▶ [INSTRUCTION]:
Pick out each line of the records that contains the string "screenshot", and copy those lines. Case counts.

▶ [INPUT MATERIAL]:
──────────────────────────────
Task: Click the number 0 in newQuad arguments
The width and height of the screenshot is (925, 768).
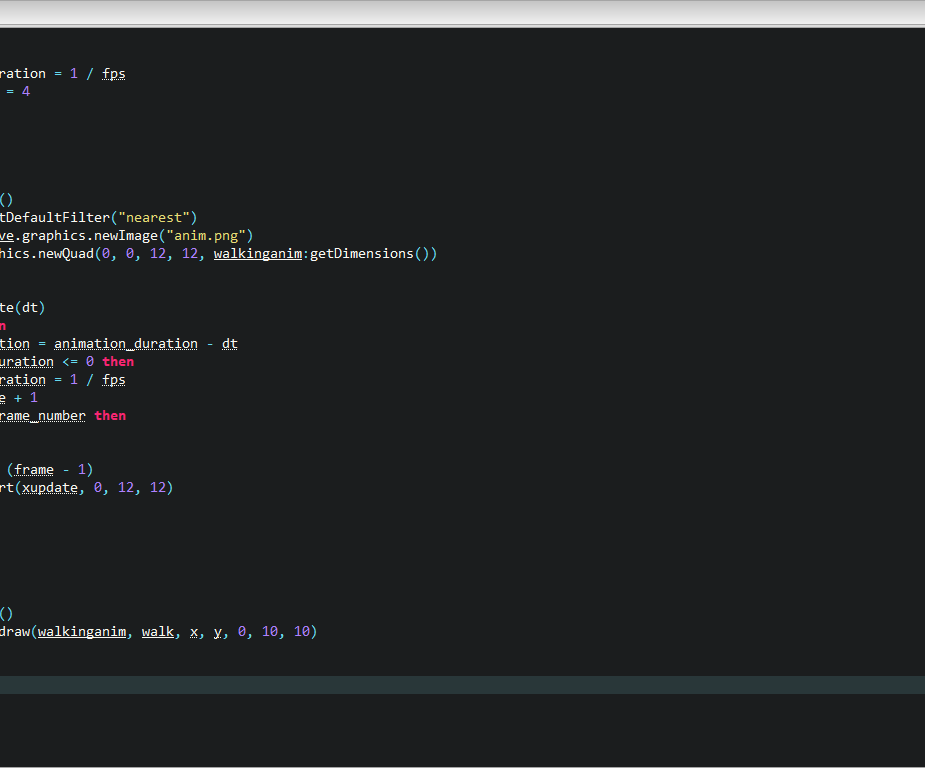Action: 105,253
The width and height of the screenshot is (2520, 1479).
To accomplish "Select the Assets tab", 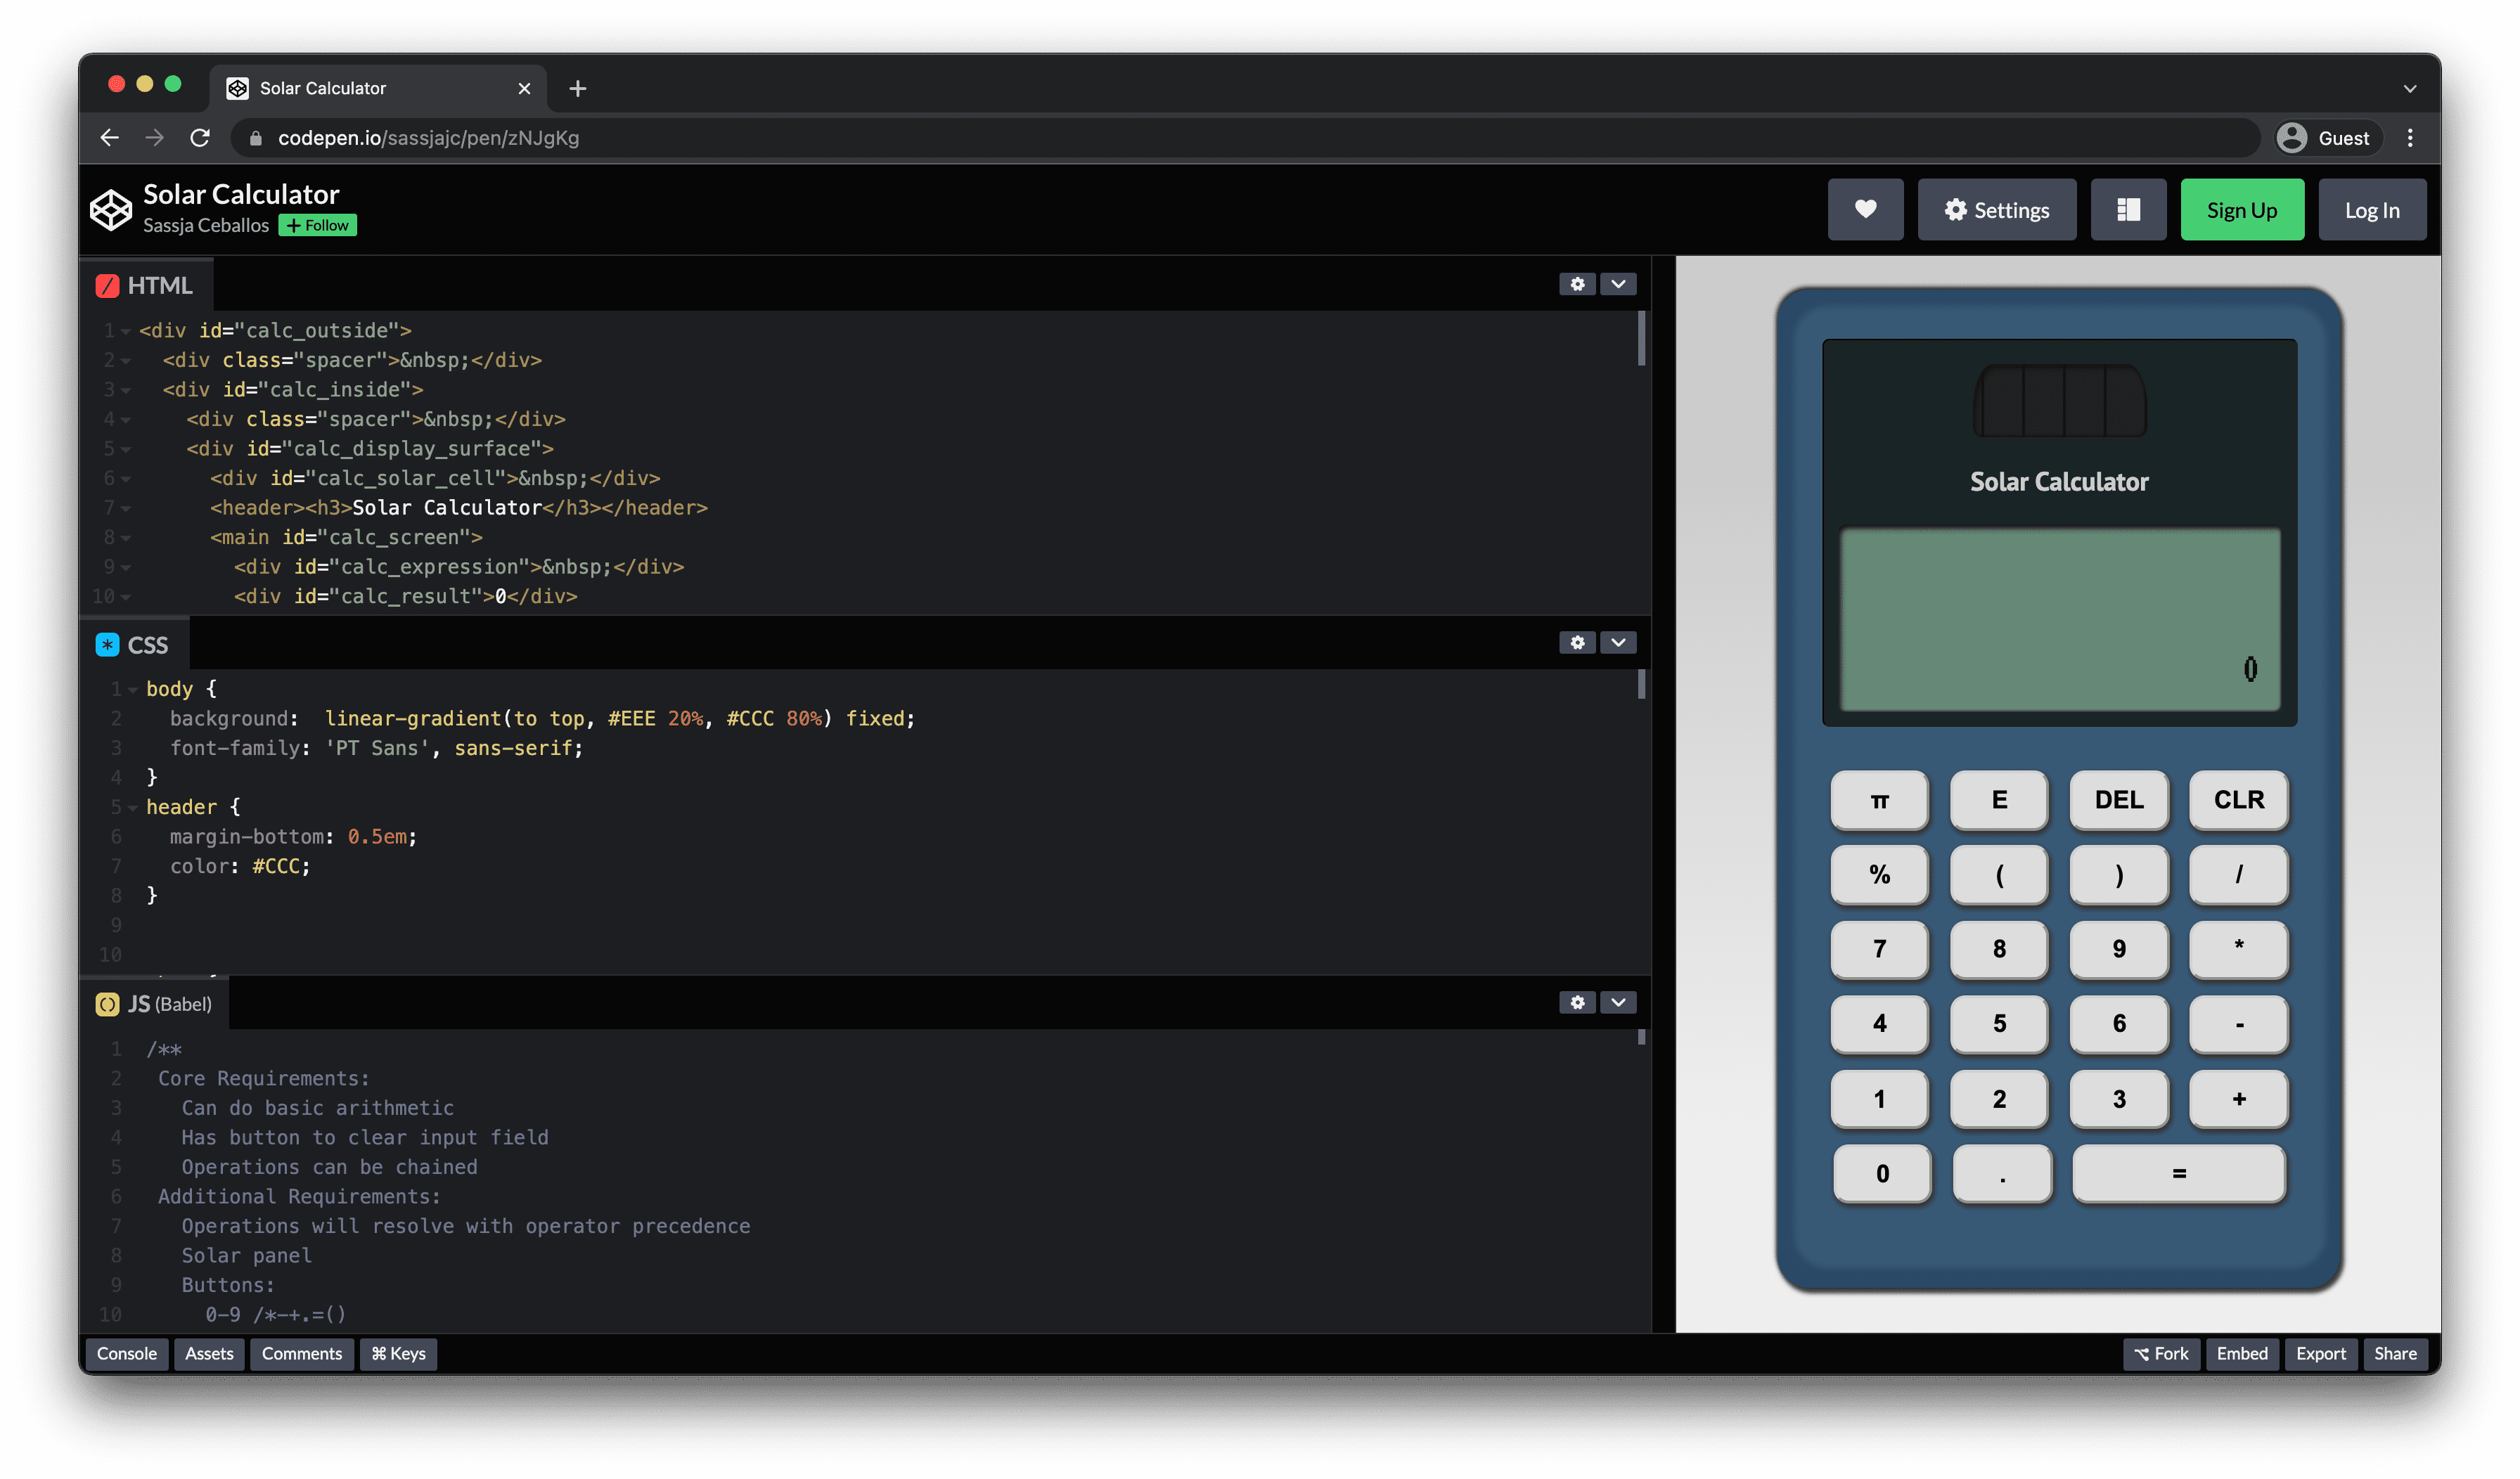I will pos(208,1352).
──────────────────────────────
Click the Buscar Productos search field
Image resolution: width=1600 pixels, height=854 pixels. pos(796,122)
──────────────────────────────
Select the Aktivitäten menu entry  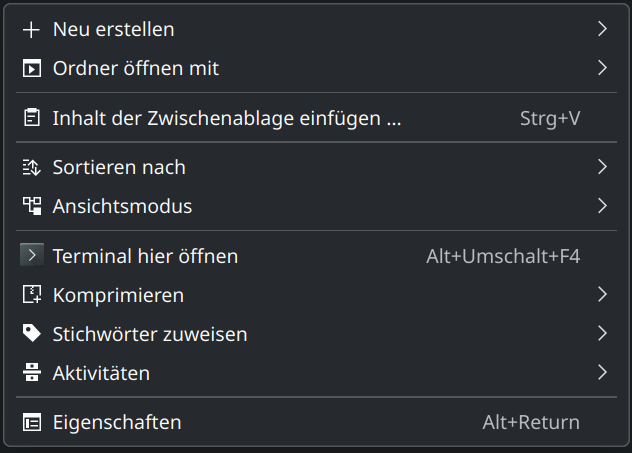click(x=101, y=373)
──────────────────────────────
▶ [SOLUTION BELOW]:
The width and height of the screenshot is (925, 768).
The width and height of the screenshot is (2520, 1479).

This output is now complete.